**Goal of the exercise**
An exact reproduction is required of the lines from the beginning of the entries through the line with "Explorar (986, 19)", pictures excluded and nothing added.

Top of Information shown

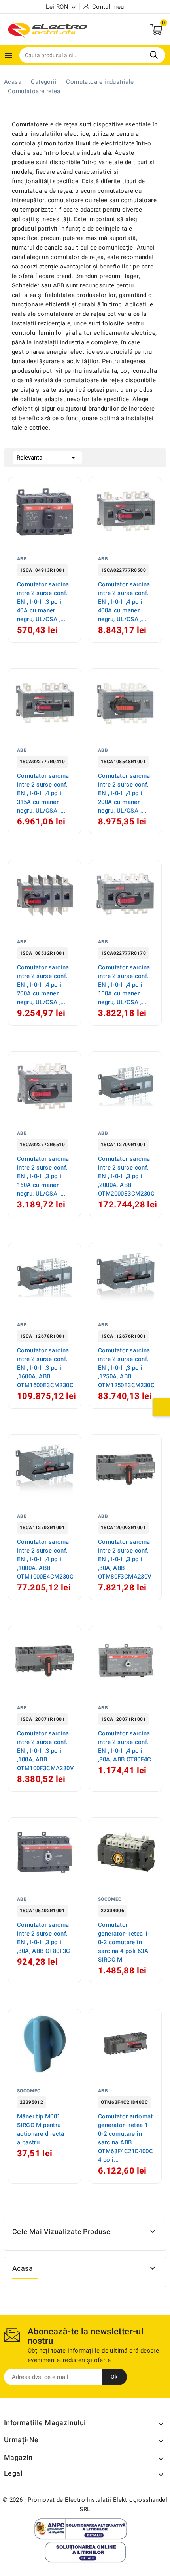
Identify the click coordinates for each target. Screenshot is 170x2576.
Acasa (22, 2268)
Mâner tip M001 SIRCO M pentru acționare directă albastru (40, 2129)
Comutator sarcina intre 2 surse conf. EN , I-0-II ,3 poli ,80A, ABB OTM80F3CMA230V (125, 1559)
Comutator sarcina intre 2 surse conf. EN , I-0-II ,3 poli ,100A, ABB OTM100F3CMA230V (45, 1750)
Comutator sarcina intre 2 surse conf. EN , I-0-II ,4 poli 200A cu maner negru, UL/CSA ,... (124, 793)
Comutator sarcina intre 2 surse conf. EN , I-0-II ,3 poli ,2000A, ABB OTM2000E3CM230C (126, 1176)
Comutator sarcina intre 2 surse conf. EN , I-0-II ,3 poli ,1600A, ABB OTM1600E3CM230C (45, 1367)
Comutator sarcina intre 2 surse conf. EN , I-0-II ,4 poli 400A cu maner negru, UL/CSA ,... (124, 601)
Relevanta (47, 457)
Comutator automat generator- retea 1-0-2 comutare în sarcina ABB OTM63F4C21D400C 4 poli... (125, 2138)
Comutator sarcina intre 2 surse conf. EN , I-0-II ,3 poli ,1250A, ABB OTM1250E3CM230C (126, 1367)
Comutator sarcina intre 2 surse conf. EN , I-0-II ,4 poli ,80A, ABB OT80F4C (124, 1746)
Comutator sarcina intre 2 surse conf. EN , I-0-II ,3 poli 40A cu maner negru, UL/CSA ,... (43, 601)
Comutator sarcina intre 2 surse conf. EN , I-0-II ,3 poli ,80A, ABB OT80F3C (43, 1938)
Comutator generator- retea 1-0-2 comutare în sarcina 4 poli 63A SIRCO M (124, 1942)
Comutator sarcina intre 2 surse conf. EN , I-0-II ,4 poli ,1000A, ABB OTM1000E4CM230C (45, 1559)
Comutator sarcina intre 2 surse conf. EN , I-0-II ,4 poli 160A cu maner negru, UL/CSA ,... (124, 984)
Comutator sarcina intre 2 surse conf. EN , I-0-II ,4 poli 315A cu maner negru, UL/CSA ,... (43, 793)
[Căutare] (153, 55)
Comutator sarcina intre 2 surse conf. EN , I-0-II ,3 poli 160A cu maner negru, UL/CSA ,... (43, 1176)
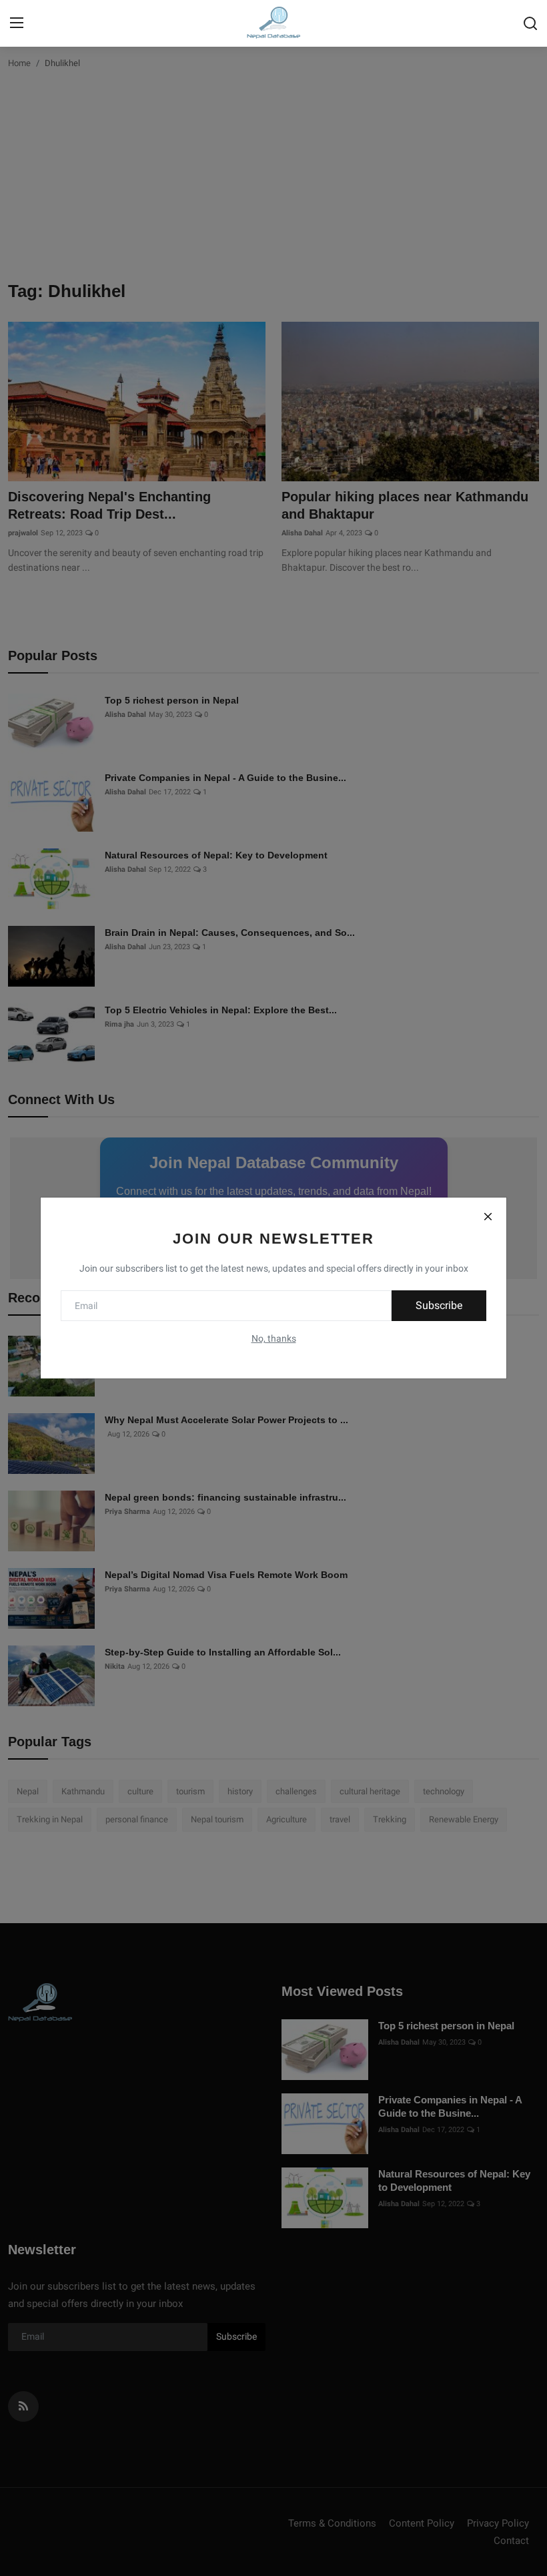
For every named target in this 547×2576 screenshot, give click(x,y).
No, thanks (273, 1338)
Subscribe (439, 1305)
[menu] (16, 23)
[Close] (487, 1216)
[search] (530, 23)
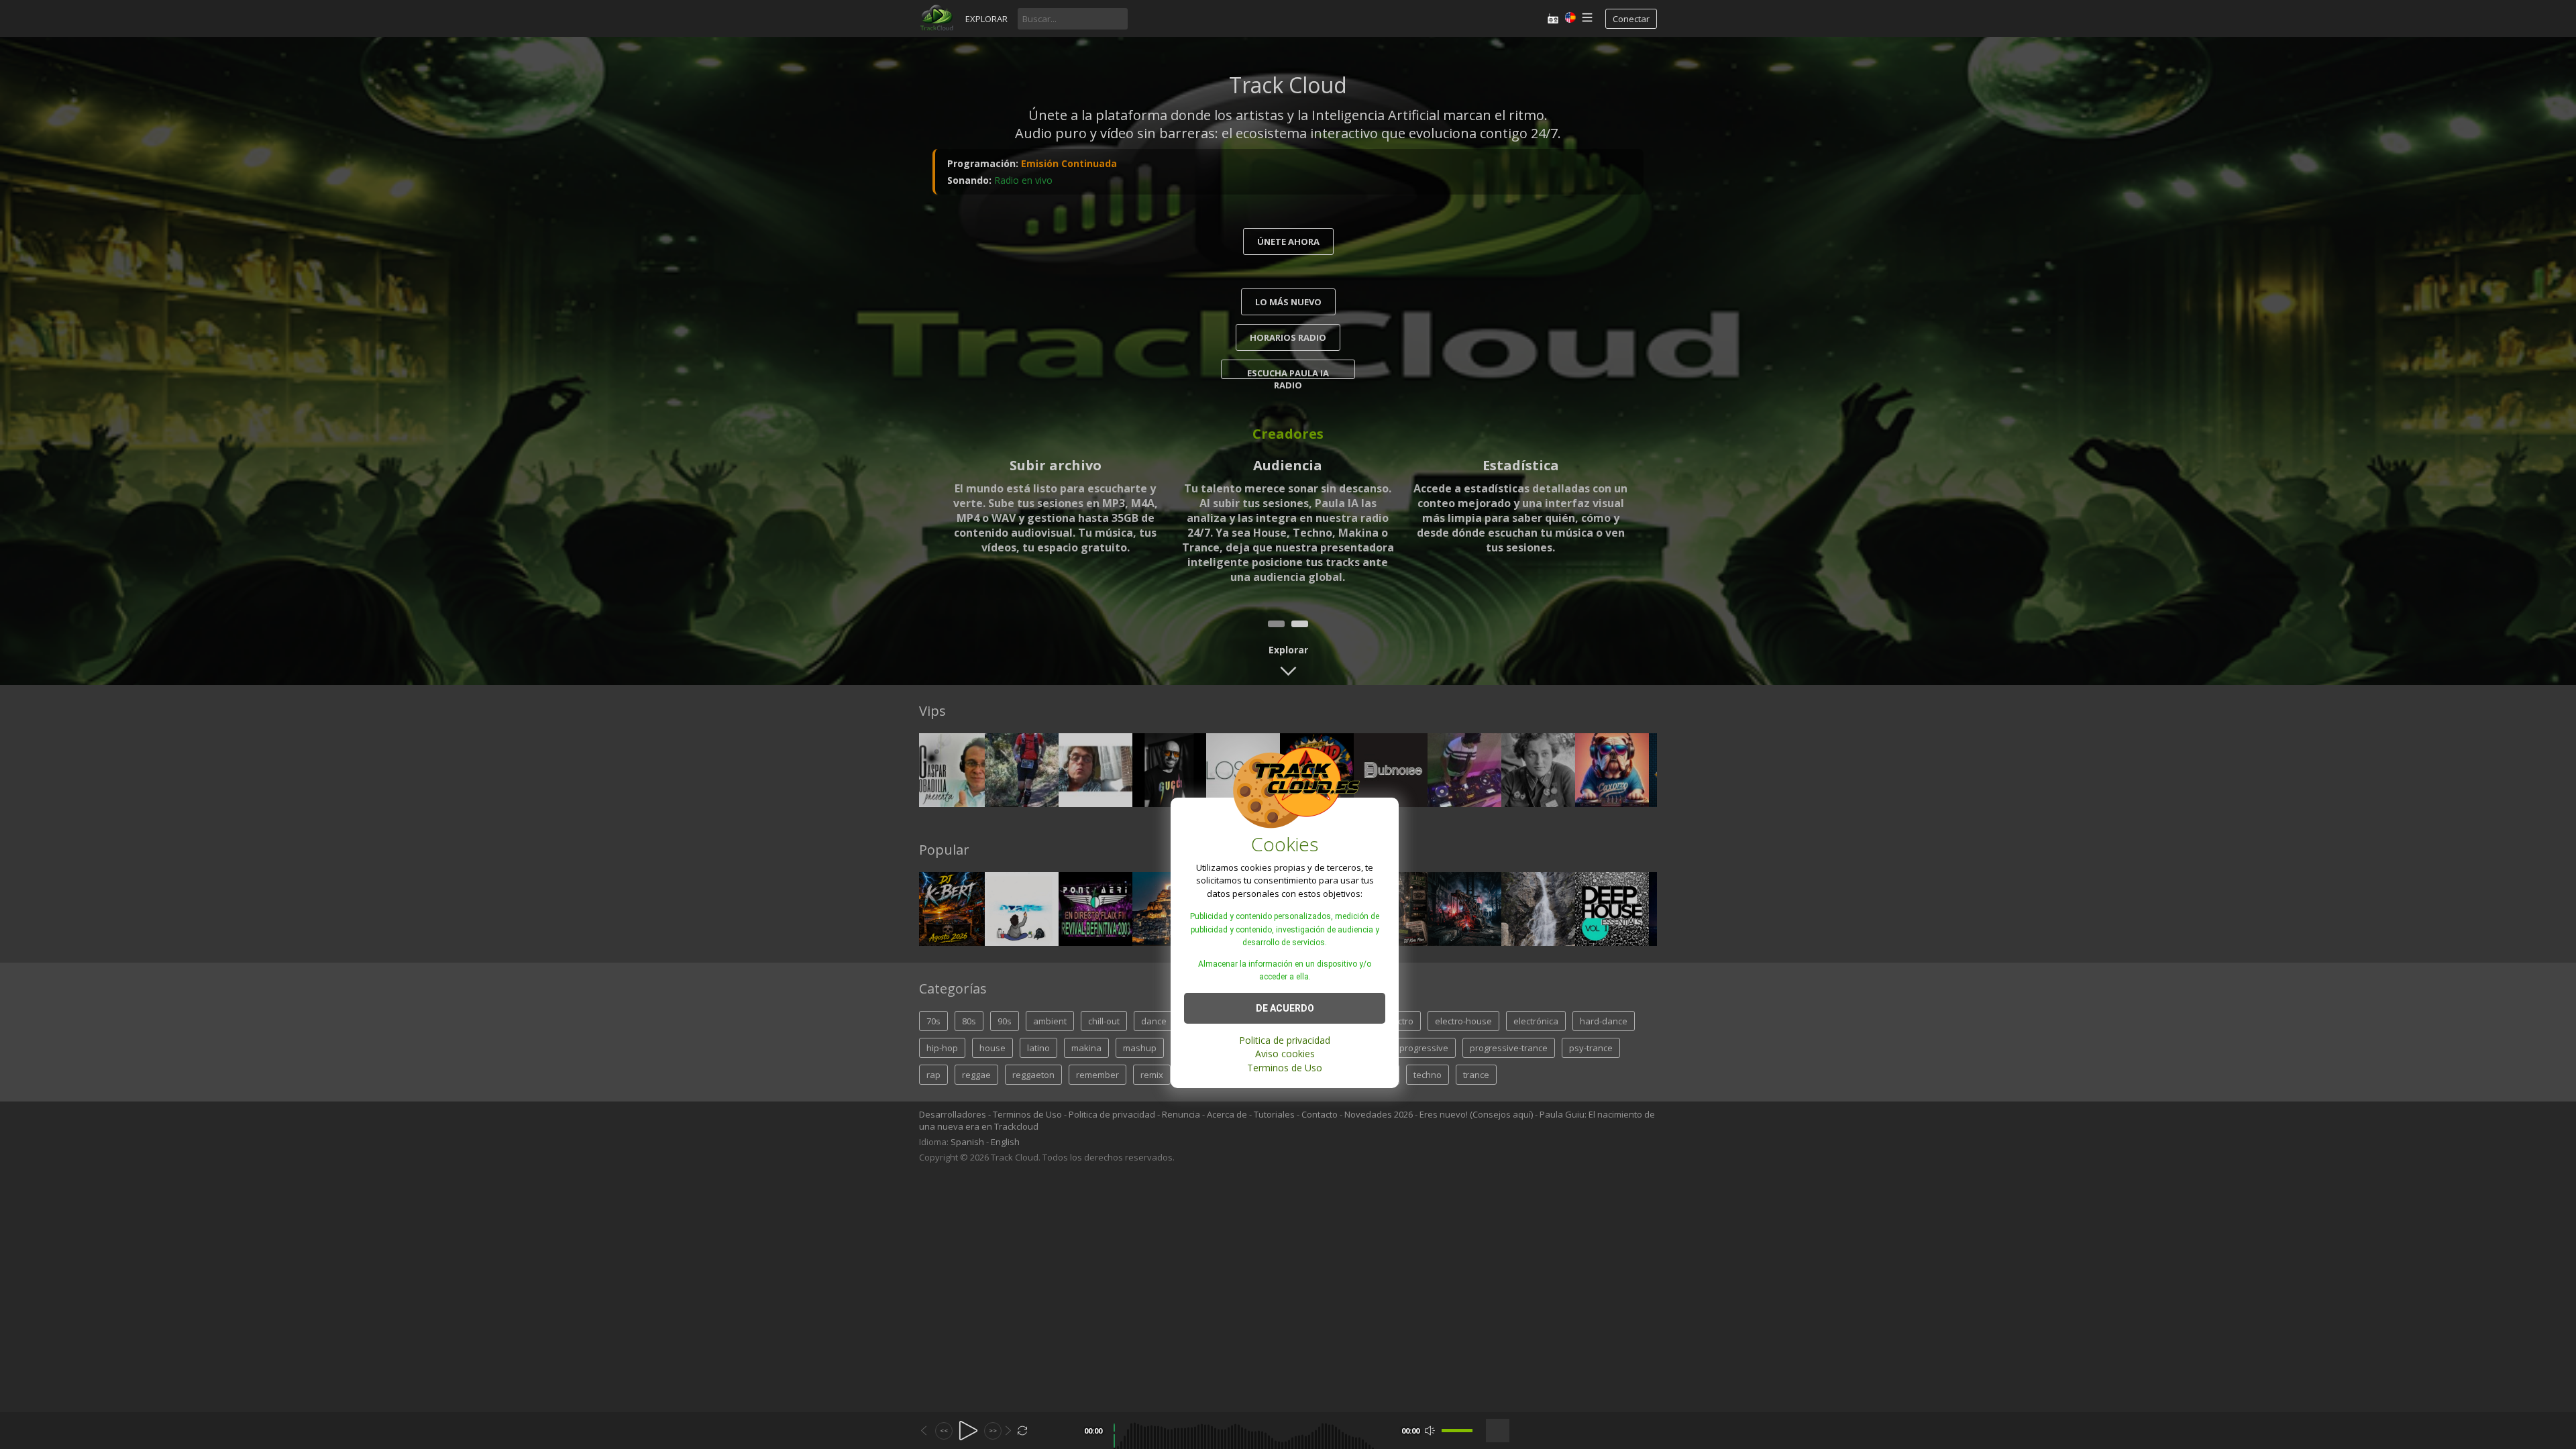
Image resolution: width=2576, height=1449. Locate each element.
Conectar (1631, 19)
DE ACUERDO (1285, 1008)
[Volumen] (1457, 1430)
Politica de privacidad (1284, 1040)
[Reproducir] (968, 1430)
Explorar (986, 19)
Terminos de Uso (1284, 1067)
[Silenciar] (1430, 1430)
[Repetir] (1023, 1430)
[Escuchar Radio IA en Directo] (1553, 18)
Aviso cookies (1285, 1053)
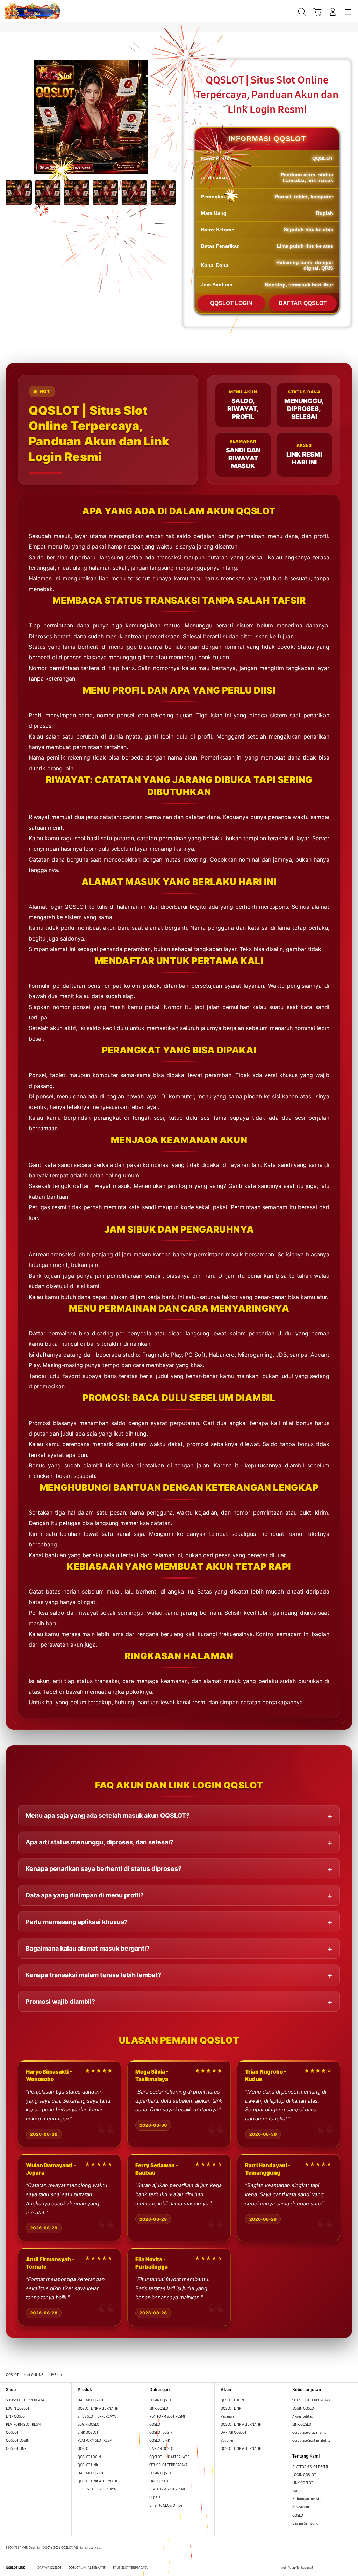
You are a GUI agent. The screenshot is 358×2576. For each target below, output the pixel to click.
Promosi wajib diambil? (60, 2001)
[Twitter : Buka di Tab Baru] (329, 2568)
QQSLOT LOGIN (231, 303)
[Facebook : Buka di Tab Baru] (320, 2568)
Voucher (227, 2441)
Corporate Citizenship (309, 2433)
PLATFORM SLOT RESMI (24, 2425)
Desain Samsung (305, 2523)
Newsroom (301, 2507)
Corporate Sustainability (311, 2441)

Bottom of Information shown

**Problem solution**
Identify the click coordinates for each target. Screenshot is 170x2576.
Acasa (22, 2268)
Mâner tip M001 SIRCO M pentru acționare directă albastru (40, 2129)
Comutator sarcina intre 2 surse conf. EN , I-0-II ,3 poli ,80A, ABB OTM80F3CMA230V (125, 1559)
Comutator sarcina intre 2 surse conf. EN , I-0-II ,3 poli ,100A, ABB OTM100F3CMA230V (45, 1750)
Comutator sarcina intre 2 surse conf. EN , I-0-II ,4 poli 200A cu maner negru, UL/CSA ,... (124, 793)
Comutator sarcina intre 2 surse conf. EN , I-0-II ,3 poli ,2000A, ABB OTM2000E3CM230C (126, 1176)
Comutator sarcina intre 2 surse conf. EN , I-0-II ,3 poli ,1600A, ABB OTM1600E3CM230C (45, 1367)
Comutator sarcina intre 2 surse conf. EN , I-0-II ,4 poli 400A cu maner negru, UL/CSA ,... (124, 601)
Relevanta (47, 457)
Comutator automat generator- retea 1-0-2 comutare în sarcina ABB OTM63F4C21D400C 4 poli... (125, 2138)
Comutator sarcina intre 2 surse conf. EN , I-0-II ,3 poli ,1250A, ABB OTM1250E3CM230C (126, 1367)
Comutator sarcina intre 2 surse conf. EN , I-0-II ,4 poli ,80A, ABB OT80F4C (124, 1746)
Comutator sarcina intre 2 surse conf. EN , I-0-II ,3 poli 40A cu maner negru, UL/CSA ,... (43, 601)
Comutator sarcina intre 2 surse conf. EN , I-0-II ,3 poli ,80A, ABB OT80F3C (43, 1938)
Comutator generator- retea 1-0-2 comutare în sarcina 4 poli 63A SIRCO M (124, 1942)
Comutator sarcina intre 2 surse conf. EN , I-0-II ,4 poli ,1000A, ABB OTM1000E4CM230C (45, 1559)
Comutator sarcina intre 2 surse conf. EN , I-0-II ,4 poli 160A cu maner negru, UL/CSA ,... (124, 984)
Comutator sarcina intre 2 surse conf. EN , I-0-II ,4 poli 315A cu maner negru, UL/CSA ,... (43, 793)
[Căutare] (153, 55)
Comutator sarcina intre 2 surse conf. EN , I-0-II ,3 poli 160A cu maner negru, UL/CSA ,... (43, 1176)
For every named target in this 547×2576 screenshot, give click(x,y).
No, thanks (273, 1338)
Subscribe (439, 1305)
[menu] (16, 23)
[Close] (487, 1216)
[search] (530, 23)
Image resolution: width=2576, height=1449. Locate each element.
Conectar (1631, 19)
DE ACUERDO (1285, 1008)
[Volumen] (1457, 1430)
Politica de privacidad (1284, 1040)
[Reproducir] (968, 1430)
Explorar (986, 19)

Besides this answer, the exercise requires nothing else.